• [What to work on] Below is some material. Set down exactly the line where "1200x900 pixels." appears and all lines after it, and stop at the last line.

• [Data provided]
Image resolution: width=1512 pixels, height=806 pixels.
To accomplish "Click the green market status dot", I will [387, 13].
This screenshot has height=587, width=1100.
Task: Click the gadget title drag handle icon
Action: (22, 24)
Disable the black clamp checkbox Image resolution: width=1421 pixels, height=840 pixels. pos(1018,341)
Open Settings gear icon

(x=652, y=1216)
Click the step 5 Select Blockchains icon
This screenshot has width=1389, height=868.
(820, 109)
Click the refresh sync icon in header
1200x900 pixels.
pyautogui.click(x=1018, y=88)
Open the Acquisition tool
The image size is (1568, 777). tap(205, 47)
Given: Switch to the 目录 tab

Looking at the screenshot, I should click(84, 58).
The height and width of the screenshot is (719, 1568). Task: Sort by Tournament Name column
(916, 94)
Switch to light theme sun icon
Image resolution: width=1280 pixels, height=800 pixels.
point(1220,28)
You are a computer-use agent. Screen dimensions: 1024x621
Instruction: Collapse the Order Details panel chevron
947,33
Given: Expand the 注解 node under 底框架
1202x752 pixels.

• [Response]
1200x900 pixels.
pyautogui.click(x=1018, y=88)
Open the Acquisition tool
The image size is (1568, 777). tap(205, 47)
Given: Switch to the 目录 tab

Looking at the screenshot, I should click(84, 58).
The height and width of the screenshot is (719, 1568). Task: Sort by Tournament Name column
(916, 94)
Switch to light theme sun icon
Image resolution: width=1280 pixels, height=800 pixels.
point(1220,28)
You are a computer-use agent. Screen dimensions: 1024x621
Instruction: Collapse the Order Details panel chevron
947,33
Given: Expand the 注解 node under 底框架
1202x752 pixels.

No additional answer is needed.